I can be stubborn, and even facing formidable reasons to stay home, my mind still raced back and forth. There were some moments we were 100 per cent sure we would go and some we were 100 per cent sure we wouldn’t. Back and forth our minds went like a seesaw. Something had to happen to either get us to go or not go.
Less than a week before departure, my 97-year-old father phoned from Montreal. Never one to mince words, Eli said we couldn’t go. He told me it was too risky. I got upset and said, “I’m not going on holiday. I’m going to see my grandchildren.”
“You can see them another time,” he replied.
True, but I didn’t want to hear that.
The father-son conversation was getting a little heated and I told him I didn’t want to talk about it anymore. As sharp as ever a few months away from his 98th birthday, he told me he didn’t understand why we wanted to walk into a hornets’ nest. Now that stung.
I got off the phone and tried to use a logical approach to the risks and possibilities. I instantly realized the dilemma. There was no way in the world of knowing what lay ahead. The unknown was the hornet’s nest.
That very afternoon I reasoned the next three weeks would be critical. Either COVID-19 would be reasonably under control or in three weeks the world would be upside down with a raging pandemic. I don’t know why I thought three weeks. Perhaps, subconsciously, I knew we were going away for three weeks.
That night I was watching CNN and New York Times columnist Thomas Friedman said what I had been thinking all afternoon. “The next three weeks,” he said, “were critical.” That really got my attention. I needed another day to think.
The lure of family and grandchildren is as strong as iron and when your loved ones live far away, need I say more? But we didn’t go. By a long shot, it was the right decision.
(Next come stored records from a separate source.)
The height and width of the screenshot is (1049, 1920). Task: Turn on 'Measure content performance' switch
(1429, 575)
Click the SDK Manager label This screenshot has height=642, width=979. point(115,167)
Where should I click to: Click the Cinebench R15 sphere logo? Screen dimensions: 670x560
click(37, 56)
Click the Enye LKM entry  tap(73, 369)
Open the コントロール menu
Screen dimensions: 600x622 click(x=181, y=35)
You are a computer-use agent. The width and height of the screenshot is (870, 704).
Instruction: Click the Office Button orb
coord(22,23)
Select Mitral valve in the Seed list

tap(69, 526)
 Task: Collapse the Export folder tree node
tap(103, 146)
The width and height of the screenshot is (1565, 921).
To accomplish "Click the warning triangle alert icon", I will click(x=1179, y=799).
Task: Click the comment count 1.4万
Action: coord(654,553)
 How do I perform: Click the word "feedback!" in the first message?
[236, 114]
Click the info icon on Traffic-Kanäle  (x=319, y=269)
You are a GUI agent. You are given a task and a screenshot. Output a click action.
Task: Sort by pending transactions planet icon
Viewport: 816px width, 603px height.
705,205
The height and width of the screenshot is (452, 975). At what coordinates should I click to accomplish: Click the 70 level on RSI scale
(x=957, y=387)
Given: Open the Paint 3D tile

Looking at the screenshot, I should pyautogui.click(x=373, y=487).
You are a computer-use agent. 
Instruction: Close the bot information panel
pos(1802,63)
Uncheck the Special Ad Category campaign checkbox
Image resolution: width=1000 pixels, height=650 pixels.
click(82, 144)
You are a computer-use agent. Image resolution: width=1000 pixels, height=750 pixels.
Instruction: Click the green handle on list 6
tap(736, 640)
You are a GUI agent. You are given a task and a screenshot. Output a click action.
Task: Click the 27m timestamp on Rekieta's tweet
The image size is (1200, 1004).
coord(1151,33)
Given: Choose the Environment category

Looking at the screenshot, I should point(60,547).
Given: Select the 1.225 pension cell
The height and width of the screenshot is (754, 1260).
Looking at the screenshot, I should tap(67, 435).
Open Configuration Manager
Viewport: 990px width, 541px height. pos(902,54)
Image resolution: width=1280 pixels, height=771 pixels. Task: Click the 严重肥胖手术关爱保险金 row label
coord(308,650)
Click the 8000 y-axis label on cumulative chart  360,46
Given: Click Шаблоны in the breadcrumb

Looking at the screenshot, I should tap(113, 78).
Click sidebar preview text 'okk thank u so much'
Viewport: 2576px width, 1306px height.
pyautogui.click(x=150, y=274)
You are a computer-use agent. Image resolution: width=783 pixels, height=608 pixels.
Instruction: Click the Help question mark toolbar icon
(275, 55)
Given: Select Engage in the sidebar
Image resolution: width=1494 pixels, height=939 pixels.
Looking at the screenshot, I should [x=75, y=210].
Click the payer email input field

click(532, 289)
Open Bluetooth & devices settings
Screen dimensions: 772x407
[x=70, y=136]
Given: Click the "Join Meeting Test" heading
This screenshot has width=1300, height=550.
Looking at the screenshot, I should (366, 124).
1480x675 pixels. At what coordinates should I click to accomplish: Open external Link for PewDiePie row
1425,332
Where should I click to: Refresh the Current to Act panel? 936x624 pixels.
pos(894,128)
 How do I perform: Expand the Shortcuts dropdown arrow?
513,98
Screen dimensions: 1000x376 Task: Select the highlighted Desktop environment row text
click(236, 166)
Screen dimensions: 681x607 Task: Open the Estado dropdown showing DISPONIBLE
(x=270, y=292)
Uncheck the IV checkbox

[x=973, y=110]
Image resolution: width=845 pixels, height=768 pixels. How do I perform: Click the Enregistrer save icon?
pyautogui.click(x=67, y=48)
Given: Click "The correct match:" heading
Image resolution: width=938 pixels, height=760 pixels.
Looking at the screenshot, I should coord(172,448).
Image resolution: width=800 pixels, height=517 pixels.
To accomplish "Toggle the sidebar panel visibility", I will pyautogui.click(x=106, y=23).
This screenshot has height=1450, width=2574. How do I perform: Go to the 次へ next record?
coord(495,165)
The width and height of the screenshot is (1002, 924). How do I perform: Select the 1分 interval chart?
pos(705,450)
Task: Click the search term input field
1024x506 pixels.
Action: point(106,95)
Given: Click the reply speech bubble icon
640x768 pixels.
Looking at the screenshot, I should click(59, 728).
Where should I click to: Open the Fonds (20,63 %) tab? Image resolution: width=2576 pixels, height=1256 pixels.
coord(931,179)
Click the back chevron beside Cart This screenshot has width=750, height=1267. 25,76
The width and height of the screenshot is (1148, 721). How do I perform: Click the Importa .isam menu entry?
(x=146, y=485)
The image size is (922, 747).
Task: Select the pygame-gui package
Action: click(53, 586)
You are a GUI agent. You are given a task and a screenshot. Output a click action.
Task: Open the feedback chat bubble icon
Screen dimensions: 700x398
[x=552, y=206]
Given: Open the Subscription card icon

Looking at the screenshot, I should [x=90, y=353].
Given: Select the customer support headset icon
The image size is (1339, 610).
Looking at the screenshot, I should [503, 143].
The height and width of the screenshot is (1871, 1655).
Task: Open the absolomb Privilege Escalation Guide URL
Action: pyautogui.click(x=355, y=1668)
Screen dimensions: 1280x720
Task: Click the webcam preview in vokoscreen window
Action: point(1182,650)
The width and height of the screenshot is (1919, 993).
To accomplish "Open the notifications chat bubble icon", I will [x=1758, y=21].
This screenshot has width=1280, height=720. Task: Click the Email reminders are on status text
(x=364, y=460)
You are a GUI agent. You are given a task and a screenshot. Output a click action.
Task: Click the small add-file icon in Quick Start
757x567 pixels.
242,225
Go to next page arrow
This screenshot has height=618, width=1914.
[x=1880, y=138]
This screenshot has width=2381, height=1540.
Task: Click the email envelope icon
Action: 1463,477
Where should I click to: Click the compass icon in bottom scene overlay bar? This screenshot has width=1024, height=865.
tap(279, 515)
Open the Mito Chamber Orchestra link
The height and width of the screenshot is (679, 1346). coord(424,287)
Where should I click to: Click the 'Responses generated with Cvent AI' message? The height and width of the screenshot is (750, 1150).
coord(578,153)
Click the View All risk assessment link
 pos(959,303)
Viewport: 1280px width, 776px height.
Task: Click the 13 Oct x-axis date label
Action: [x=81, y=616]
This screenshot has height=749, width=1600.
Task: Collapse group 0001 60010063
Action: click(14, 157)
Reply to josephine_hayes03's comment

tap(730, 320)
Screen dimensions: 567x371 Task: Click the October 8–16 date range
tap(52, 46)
The day after cancelling, I got unexpected news. My daughter Emmanuelle was in self-quarantine at home in Jerusalem. She had travelled to Paris on business the week before and was ordered by the government not to go outside for 10 days.
I can only imagine how disappointing it would have been to be there with my daughter confined to her residence.
Who knows how easily, or how hard, it might have been to travel home at the end of March? “Who knows anything about anything?” has been the truly scary part of COVID-19 from the beginning.
We missed Purim in Jerusalem. We missed Shalev who was Superman. We missed Aurianne who was Queen Esther.
And Jerusalem missed my big fur winter hat.